▶ Exercise requirements
Rewrite the records below, putting "smallest" in place of "largest" and keeping everything else the same.

-- Start --

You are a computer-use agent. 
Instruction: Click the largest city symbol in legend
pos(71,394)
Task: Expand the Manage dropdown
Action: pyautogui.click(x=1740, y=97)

-- End --

▶ Answer to the problem
You are a computer-use agent. 
Instruction: Click the smallest city symbol in legend
pos(71,394)
Task: Expand the Manage dropdown
Action: pyautogui.click(x=1740, y=97)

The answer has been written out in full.